LXJS 2012 did 400 EUR or less in profit, and that's not taking into account any of my travels or effort. The same goes for the organizers and volunteers: none of them got paid a penny. Not that I don't believe in people getting paid, by the contrary, but you have to see how the whole idea for the conference started out:
Initially we were going to do a local meet up for 50 or 100 people max, and perhaps bring in a couple of speakers from abroad. By the end we had 2 portuguese speakers from a total of 30, had to stop selling tickets when we reached 250 attendees and had brought in 6 major sponsors and 19 others.
Even though I think everyone had fun, not everything went smoothly. Partly because this was out first time organizing a conference, we had much to learn. Also, all the organizers did this on their spare time, some times sacrificing families, studies or income.
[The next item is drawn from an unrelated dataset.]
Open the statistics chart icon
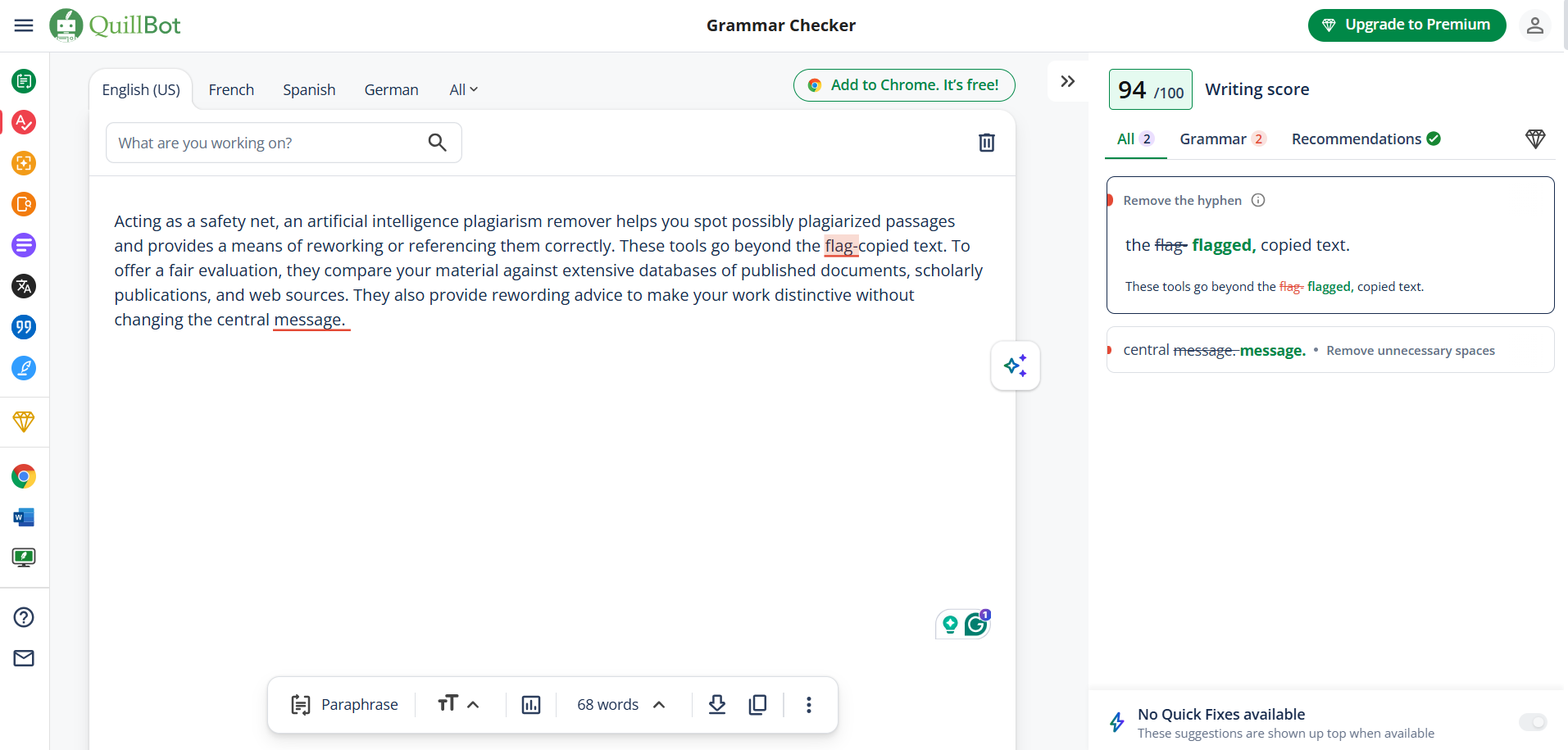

The 2012 venue was beautiful, but quirky, to say the least. They didn't antecipate the heat, and so they had to open the windows in the main room,bringin in some of the smell from a local fish market. As Seb Lee-Delisle, the first keynote said something like: "this is the first conference I've been to that has a slight smell of fish". And Max Ogden even got a chance to go buy a fish and offer it at the end of his talk. But I think everyone ignored that fact or got used to it.
Also, the seats were uncomfortable. I had explicitely asked for the wooden and iron chairs they had, but they put in some shitty plastic ones. When I noticed it was too late, we had no time to correct this.
Finally, the WiFi was a disaster.
(All of this are points that will be taken care of in the next edition, mainly because the venue will not be the same).
But anyhow, we got raving reviews, and the vast majority of folks that answered the survey told us they liked it and would be coming a next year. The parties were free and a blast, everyone was "exhausted" on the day(s) after... Also, the twitter feedback was very encouraging!
LXJS 2012 was, for me, a pain: I had to lead the organization effort from the place I live. I'm used to geographically distributed teams, but there are few things that demand more physical presence than event organization. I was in Lisbon for only 4 days around the time of the conference to help prep up the last details, and those were filled days (and nights), I should say.
This year the team remains somewhat the same in its elements, but will be headed by the LXJS 2012 Alumni David Dias, who showed real organizational skills last year and, in the meantime did some other events and, very importantly, lives in Lisbon. Me and Nuno will be part of the team supporting David this year, and I think LXJS 2013 has a super consistent strong team with and a strong operations lead.
I'm proud of this team, and we'll make LXJS 2013 kick ass.